Scan the entries for "Select". Every line that holds it is to be copied.

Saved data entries
▼
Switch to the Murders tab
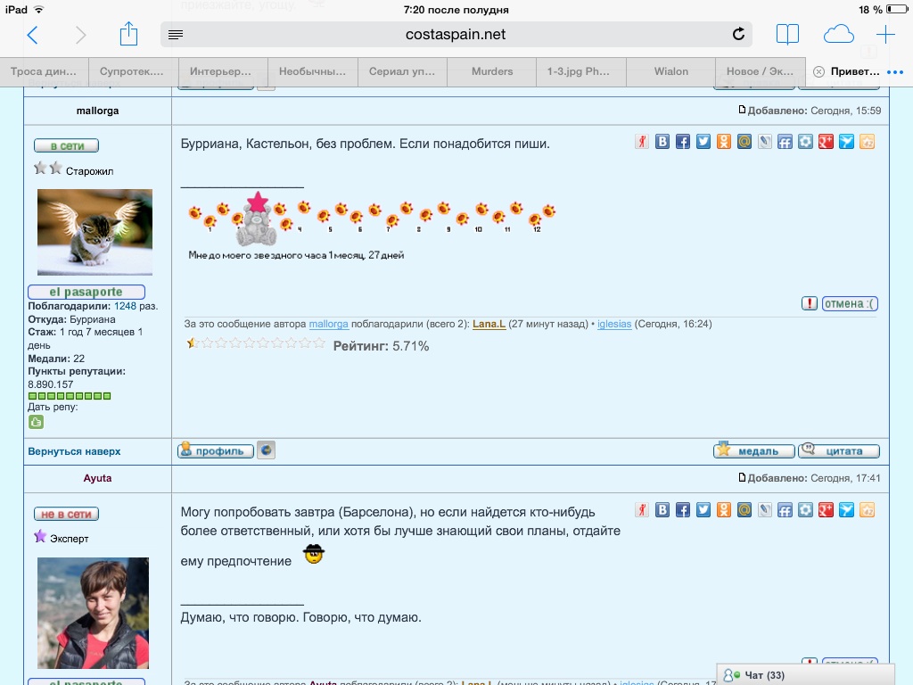Image resolution: width=913 pixels, height=685 pixels. (x=492, y=71)
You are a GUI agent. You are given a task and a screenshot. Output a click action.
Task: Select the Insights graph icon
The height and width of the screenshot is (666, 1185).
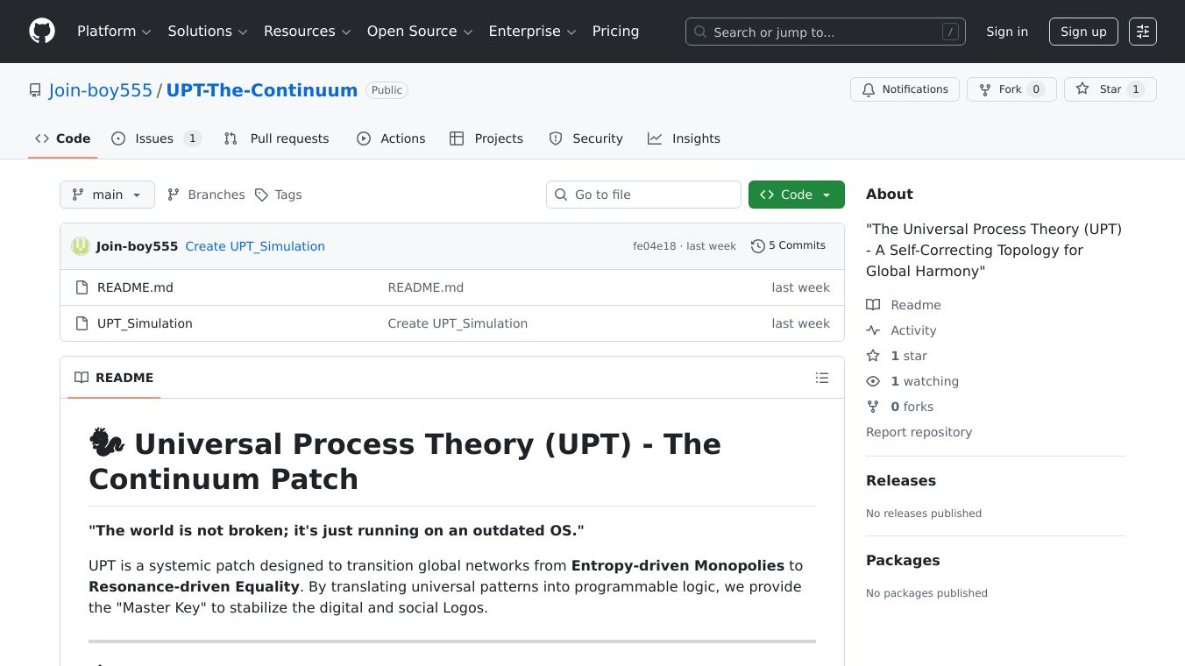pyautogui.click(x=654, y=138)
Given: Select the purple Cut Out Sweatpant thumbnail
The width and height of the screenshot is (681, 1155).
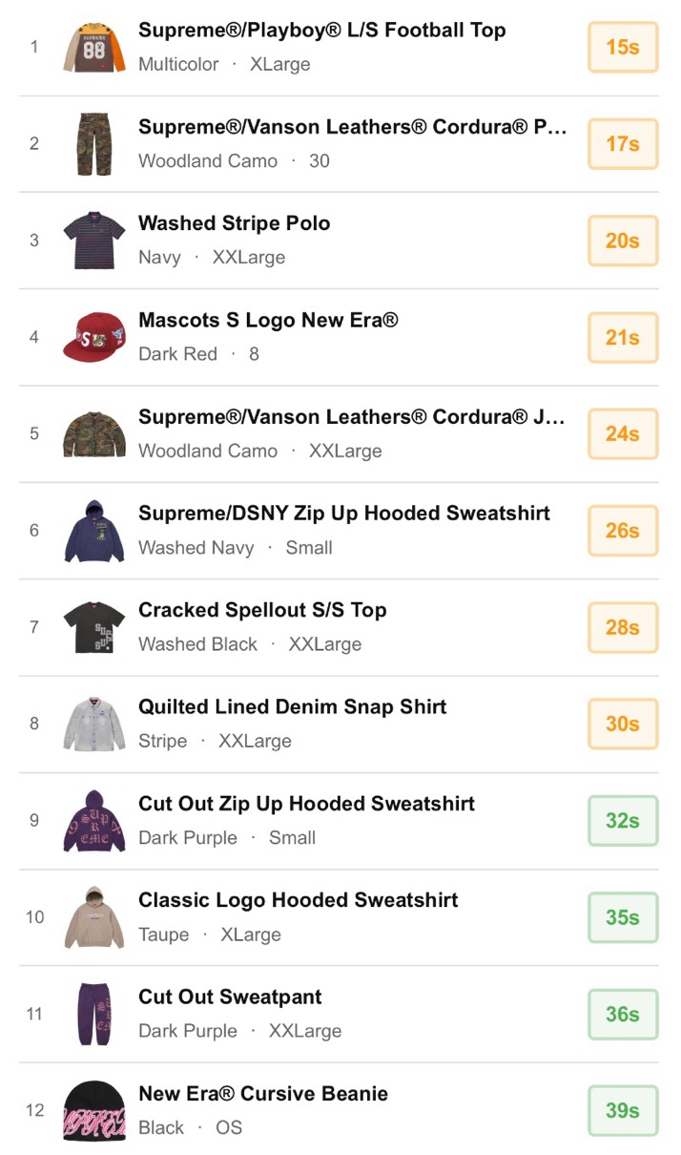Looking at the screenshot, I should [94, 1014].

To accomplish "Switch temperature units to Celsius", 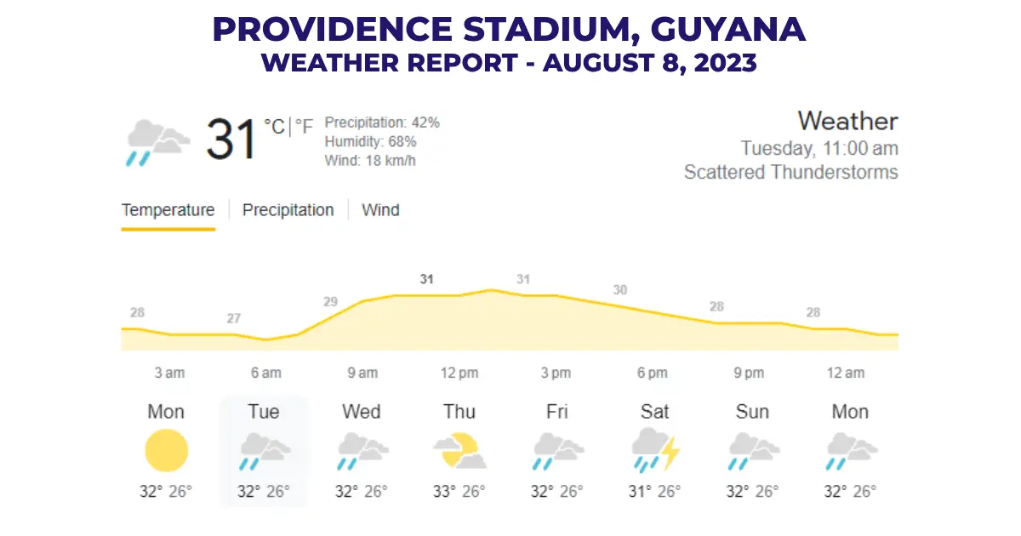I will (275, 124).
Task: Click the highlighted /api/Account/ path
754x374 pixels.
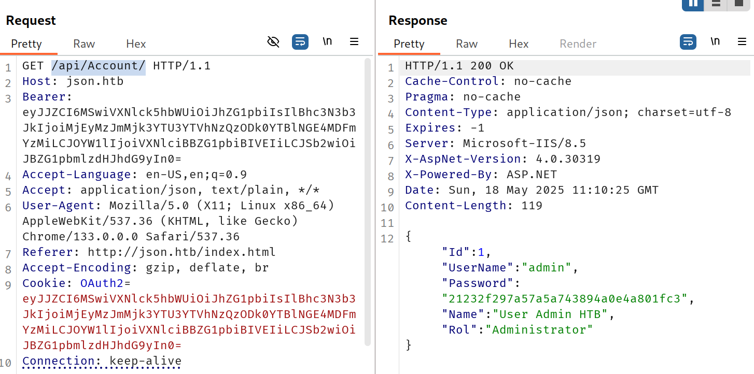Action: (98, 66)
▲
Exercise response
Task: Select the Insights graph icon
Given: Select the purple Cut Out Sweatpant thumbnail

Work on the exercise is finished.